Zamknij reklame

Rozpoczyna się kolejny tydzień i w miarę zbliżania się Świąt Bożego Narodzenia, szalonych wiadomości, które od miesięcy zalewają Internet, stopniowo maleje. Na szczęście jednak nawet drugi tydzień grudnia nie obfituje w nowości, dlatego przygotowaliśmy dla Was kolejne zestawienie najciekawszych ciekawostek, o których jako prawdziwi miłośnicy technologii powinniście wiedzieć. Na szczęście tym razem nie będzie to związane z żadnymi moralnymi upadkami wielkich firm, ani fascynującymi odkryciami w kosmosie. Po długim czasie w większości powrócimy na Ziemię i zobaczymy, jak ludzkość rozwinęła się technologicznie na naszej rodzimej planecie.

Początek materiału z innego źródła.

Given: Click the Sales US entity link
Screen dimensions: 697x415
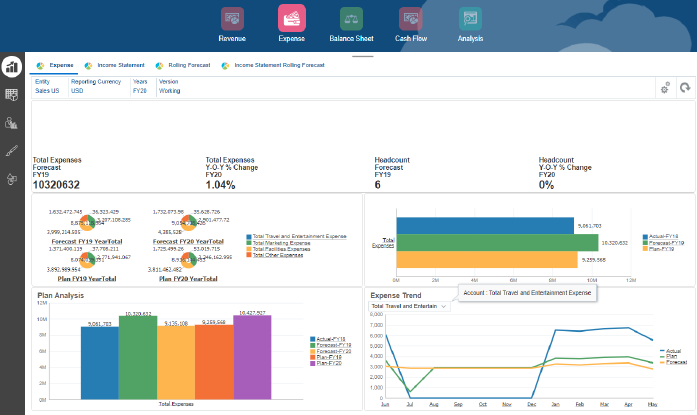Looking at the screenshot, I should (x=48, y=89).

Kalifornia współpracuje z Apple i Google. Chce usprawnić śledzenie zarażonych

Choć tytuł może nie wydawać się przełomową wiadomością, pod wieloma względami rzeczywiście nią jest. Technolodzy od dłuższego czasu walczą z politykami i rzadko kiedy te dwie przeciwstawne strony przychodzą sobie z pomocą. Na szczęście pandemia wirusa koronaawirusa przyczyniła się do tego chwalebnego wyniku, kiedy stan Kalifornia zwrócił się do Google i Apple o pomoc obu firmom w usprawnieniu i przyspieszeniu śledzenia osób zarażonych chorobą Covid-19. Należy jednak zaznaczyć, że system jest uderzająco podobny do naszej rodzimej aplikacji eRouška i faktycznie działa na podobnej zasadzie.

Gdy Bluetooth jest włączony, telefony udostępniają najpotrzebniejsze informacje o statusie danej osoby, w pełni anonimowo. Nie ma więc potrzeby martwić się o niepożądane skutki, takie jak ujawnienie zbyt dużej ilości informacji lub być może wyciek danych. Mimo to odezwało się wielu głośnych krytyków, którzy nie zgadzają się z tym posunięciem i uważają współpracę dwóch technologicznych gigantów z rządem za zdradę zwykłych obywateli. Mimo to jest to wielki krok naprzód i chociaż Stanom Zjednoczonym zajęło to trochę czasu, nawet ta wielka potęga może w końcu zobaczyć sens, podążając podobną drogą i przede wszystkim odciążając przeciążony system opieki zdrowotnej.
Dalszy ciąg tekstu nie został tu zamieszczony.